=== Begin Enclosure ===
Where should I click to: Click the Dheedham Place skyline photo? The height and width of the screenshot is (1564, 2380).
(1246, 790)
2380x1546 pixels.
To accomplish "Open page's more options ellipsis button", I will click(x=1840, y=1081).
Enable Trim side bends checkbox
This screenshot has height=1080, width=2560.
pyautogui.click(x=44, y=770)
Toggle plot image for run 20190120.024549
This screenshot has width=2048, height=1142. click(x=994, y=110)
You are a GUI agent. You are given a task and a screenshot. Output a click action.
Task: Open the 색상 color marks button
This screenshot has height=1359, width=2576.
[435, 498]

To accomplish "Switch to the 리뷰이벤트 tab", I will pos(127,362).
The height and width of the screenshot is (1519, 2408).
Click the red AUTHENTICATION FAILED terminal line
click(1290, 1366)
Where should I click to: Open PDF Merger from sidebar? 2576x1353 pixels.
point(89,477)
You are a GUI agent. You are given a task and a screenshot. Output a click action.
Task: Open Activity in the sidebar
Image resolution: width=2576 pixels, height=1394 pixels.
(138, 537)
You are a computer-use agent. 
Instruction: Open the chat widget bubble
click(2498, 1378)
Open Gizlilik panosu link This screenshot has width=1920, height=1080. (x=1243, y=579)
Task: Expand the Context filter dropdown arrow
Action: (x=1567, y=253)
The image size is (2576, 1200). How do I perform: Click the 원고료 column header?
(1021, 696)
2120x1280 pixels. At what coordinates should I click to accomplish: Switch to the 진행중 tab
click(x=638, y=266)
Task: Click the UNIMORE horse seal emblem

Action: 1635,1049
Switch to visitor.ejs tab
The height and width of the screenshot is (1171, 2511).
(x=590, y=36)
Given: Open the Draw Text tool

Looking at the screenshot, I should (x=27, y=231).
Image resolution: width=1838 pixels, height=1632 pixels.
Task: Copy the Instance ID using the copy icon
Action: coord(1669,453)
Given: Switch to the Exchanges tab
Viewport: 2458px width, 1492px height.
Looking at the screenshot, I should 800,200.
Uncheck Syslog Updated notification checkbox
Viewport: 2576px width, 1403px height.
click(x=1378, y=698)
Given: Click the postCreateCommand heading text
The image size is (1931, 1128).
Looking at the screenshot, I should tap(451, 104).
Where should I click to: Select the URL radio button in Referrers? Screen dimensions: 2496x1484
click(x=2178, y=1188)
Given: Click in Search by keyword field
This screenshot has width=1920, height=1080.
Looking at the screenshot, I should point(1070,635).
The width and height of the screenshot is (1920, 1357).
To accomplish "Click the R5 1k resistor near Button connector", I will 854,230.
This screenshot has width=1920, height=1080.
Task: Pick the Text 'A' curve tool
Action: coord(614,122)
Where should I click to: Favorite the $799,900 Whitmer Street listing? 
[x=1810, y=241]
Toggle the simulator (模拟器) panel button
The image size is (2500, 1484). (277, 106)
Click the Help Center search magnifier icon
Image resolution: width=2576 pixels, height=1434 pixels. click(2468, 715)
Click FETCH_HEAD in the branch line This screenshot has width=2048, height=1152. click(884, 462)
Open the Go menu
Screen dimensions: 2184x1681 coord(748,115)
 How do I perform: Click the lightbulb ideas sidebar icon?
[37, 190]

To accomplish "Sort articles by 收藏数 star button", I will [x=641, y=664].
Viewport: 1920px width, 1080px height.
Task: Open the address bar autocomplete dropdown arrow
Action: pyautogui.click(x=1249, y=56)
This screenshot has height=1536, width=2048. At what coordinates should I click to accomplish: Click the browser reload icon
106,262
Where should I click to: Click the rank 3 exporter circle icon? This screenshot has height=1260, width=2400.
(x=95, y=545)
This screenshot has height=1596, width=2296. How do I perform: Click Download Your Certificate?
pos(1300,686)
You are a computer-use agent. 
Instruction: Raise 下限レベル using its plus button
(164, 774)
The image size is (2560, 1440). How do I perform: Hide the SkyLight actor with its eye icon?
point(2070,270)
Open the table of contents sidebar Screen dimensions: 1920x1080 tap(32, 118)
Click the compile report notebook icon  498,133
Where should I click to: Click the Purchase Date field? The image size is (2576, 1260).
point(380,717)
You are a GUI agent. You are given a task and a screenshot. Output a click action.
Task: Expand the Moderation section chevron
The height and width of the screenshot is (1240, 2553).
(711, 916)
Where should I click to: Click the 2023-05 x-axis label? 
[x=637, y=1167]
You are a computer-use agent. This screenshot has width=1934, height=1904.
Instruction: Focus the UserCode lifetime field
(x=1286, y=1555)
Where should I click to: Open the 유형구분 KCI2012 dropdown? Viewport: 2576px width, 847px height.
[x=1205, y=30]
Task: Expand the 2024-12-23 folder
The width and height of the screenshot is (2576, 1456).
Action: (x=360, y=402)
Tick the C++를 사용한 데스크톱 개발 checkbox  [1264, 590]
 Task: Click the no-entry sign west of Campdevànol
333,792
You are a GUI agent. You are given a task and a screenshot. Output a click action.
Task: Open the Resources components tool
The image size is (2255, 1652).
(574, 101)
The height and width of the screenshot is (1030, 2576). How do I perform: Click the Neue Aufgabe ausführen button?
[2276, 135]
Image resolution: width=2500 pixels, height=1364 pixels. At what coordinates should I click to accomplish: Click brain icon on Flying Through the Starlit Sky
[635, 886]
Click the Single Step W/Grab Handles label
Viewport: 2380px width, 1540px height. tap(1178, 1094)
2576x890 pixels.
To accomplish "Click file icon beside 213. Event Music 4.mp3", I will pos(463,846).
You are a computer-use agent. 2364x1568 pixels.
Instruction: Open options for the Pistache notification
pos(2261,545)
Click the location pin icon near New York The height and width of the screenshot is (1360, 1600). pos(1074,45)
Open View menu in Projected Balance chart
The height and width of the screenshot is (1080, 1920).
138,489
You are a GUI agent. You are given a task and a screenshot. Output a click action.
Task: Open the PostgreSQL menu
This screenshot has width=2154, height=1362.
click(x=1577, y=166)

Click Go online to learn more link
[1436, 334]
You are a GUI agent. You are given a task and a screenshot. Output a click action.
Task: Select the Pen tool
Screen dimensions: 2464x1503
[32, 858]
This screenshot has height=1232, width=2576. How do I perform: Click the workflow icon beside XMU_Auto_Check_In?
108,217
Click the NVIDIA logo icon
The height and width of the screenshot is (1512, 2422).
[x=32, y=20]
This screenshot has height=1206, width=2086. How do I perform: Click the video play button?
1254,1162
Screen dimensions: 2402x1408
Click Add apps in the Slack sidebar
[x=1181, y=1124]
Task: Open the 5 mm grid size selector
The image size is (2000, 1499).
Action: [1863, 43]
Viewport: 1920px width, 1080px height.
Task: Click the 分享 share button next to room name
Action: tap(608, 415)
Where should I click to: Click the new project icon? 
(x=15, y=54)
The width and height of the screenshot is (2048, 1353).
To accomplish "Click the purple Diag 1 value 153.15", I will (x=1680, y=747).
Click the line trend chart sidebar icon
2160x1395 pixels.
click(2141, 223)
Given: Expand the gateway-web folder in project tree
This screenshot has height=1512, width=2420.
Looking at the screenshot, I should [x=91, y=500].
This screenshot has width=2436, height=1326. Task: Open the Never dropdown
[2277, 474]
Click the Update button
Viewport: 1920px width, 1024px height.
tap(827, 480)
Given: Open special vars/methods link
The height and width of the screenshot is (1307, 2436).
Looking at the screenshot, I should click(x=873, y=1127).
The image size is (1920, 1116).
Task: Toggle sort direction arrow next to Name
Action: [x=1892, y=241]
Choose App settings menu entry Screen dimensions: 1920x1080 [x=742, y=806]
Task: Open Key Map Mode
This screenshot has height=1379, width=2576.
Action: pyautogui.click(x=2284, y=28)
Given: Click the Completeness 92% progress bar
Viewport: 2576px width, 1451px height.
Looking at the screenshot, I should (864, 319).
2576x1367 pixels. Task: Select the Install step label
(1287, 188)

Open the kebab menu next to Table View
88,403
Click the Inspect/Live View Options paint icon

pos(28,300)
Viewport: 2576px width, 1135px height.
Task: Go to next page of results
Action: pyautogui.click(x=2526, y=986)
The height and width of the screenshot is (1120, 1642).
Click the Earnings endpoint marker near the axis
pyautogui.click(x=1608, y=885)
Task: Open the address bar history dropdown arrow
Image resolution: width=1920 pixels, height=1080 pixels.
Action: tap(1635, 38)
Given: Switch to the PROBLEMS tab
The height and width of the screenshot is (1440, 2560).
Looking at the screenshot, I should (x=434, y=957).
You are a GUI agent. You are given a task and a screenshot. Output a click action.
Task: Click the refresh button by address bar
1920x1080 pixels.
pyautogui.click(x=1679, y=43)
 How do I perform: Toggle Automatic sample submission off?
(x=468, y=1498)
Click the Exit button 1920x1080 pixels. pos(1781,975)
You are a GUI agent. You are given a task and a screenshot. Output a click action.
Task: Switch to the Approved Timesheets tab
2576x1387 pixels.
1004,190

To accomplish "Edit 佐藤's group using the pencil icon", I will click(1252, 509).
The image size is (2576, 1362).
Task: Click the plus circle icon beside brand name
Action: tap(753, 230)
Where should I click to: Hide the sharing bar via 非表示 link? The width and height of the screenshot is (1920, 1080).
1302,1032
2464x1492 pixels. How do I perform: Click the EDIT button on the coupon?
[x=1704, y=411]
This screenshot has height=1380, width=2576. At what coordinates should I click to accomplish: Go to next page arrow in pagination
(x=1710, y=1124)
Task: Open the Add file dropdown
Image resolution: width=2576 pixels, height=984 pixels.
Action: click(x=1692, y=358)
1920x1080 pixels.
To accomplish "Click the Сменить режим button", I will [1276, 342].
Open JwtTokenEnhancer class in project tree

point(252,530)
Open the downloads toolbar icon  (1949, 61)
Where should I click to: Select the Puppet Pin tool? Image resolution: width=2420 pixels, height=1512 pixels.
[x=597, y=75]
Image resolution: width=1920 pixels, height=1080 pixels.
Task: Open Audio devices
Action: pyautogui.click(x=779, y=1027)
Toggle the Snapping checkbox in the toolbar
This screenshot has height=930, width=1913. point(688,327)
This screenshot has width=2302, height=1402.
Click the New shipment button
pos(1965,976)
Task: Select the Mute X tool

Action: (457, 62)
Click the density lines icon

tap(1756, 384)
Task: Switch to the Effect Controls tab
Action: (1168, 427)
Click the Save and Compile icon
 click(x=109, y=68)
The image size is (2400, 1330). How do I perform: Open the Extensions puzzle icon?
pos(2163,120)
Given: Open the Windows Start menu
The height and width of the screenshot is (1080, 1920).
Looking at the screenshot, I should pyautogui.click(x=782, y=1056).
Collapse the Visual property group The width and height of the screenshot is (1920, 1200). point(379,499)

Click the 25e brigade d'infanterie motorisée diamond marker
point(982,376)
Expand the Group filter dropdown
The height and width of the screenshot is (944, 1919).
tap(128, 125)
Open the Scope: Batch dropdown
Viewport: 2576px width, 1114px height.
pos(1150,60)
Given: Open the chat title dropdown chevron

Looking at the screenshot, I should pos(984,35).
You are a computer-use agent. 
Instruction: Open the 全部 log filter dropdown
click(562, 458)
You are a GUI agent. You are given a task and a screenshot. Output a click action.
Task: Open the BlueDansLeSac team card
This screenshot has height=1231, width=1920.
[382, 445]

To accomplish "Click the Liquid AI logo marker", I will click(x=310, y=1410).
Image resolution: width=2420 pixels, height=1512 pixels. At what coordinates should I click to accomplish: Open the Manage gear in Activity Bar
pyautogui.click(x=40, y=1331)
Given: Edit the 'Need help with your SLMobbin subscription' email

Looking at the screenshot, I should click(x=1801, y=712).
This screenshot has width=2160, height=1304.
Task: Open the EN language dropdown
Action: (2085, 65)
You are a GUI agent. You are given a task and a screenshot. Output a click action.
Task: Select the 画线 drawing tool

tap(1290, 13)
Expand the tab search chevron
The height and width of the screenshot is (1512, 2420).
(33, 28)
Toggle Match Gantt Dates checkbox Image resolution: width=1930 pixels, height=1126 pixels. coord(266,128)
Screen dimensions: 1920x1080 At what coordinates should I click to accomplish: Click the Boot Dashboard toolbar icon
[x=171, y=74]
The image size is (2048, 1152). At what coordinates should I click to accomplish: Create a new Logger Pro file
=== End Enclosure ===
Problem to solve -> Each line from the top of the entries above through the line containing "Enable Trim side bends checkbox" must be transcribed exactly, and no other line may appear.

Solution for this task ->
Where should I click to: Click the Dheedham Place skyline photo? The height and width of the screenshot is (1564, 2380).
(1246, 790)
2380x1546 pixels.
To accomplish "Open page's more options ellipsis button", I will click(x=1840, y=1081).
Enable Trim side bends checkbox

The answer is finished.